[Opening MATERIAL SUPPLIED section]
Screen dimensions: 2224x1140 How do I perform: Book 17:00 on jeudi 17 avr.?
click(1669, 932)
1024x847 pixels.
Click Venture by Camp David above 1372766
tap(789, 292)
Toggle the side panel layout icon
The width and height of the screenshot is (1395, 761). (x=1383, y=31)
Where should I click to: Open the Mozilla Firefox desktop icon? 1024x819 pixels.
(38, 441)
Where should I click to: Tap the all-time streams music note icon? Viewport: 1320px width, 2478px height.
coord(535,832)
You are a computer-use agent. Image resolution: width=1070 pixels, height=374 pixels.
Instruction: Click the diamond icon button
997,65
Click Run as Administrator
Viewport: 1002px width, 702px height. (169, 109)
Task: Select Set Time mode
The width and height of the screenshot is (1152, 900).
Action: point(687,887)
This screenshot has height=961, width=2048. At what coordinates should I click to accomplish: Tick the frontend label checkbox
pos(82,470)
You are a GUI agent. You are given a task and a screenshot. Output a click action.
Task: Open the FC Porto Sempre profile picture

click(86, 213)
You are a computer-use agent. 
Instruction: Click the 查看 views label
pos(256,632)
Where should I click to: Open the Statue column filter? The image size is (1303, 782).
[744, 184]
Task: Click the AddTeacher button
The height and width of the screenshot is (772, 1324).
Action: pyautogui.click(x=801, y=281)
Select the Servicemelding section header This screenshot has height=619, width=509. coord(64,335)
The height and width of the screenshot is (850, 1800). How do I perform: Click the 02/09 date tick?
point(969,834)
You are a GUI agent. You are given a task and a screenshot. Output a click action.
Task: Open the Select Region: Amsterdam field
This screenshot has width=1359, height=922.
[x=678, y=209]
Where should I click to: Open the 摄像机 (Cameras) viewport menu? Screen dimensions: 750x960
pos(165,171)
[Closing MATERIAL SUPPLIED section]
Every line above with the word "computer" belongs in the answer, copied as written.

You are a computer-use agent. Image resolution: width=1070 pixels, height=374 pixels.
You are a computer-use agent. 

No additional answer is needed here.